Lingonberry Mint Jam Recipe
- 2 pound fresh lingonberries (or fresh frozen)
- ¾ to 1 cup of water
- One drop peppermint essential oil or fresh chopped mint sprigs (optional)
- ¼–½ cup of local honey
- Place lingonberries in a medium pot with the water and bring to a boil. Boil for about 5–8 minutes. Remove any foam from the surface.
- Stir in the honey, add the peppermint and bring to a rapid boil. Allow it to boil for a few more minutes. Remove from heat and let it cool.
- Leaving about ¼ inch at the top, ladle the jam into sterile jars. Cover with the lids and screw on rings just tight enough to the point of tension. Place in a hot water bath, making sure they’re fully submerged, for 10 minutes to allow it to seal.
- Once all the jars have lids and rings, lower them into your canning pot. Make sure the jars are fully submerged, covered with about an inch of water. Allow the water in the pot to boil for 10 minutes.
- Then carefully remove the jars from the pot and allow them to cool. Store in a cool dark place without the rings.
- Once you have opened a jar, make sure to refrigerate.
Here are couple more lingonberry recipes to try:
- Lingonberry Smoothie
- Red Cabbage Salad with Green Apple, Lingonberry Preserves and Toasted Walnuts: For this one, I suggest making my lingonberry mint jam above and replacing the canola oil with ⅛ cup sesame oil.
Risks and Side Effects
Lingonberry concentrate is likely OK when taken orally as directed; however, it may not safe to use lingonberry leaves for long periods of time.
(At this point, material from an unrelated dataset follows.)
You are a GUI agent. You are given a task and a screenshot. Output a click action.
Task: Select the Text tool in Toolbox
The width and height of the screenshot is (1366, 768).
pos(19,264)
The leaves may cause nausea and vomiting.
Some concern has been noted regarding liver damage due to the bacteria it can kill in urine, but more studies are needed to confirm this. If you’re pregnant or breast-feeding, check with your doctor before trying any new foods.
Lingonberry is a delicious fruit filled with antioxidants that can help stave off disease and inflammation. Try it in your morning smoothie, as a topping on your favorite pancakes or as a lingonberry sauce on baked turkey breast — the same way you might enjoy cranberries and turkey at Thanksgiving.
By consuming lingonberry, you can help treat UTI, keep your mouth healthy and potentially even prevent cancer cell growth, in addition to staving off other disease. So don’t wait — get lingonberries in your diet and enjoy all these wonderful benefits.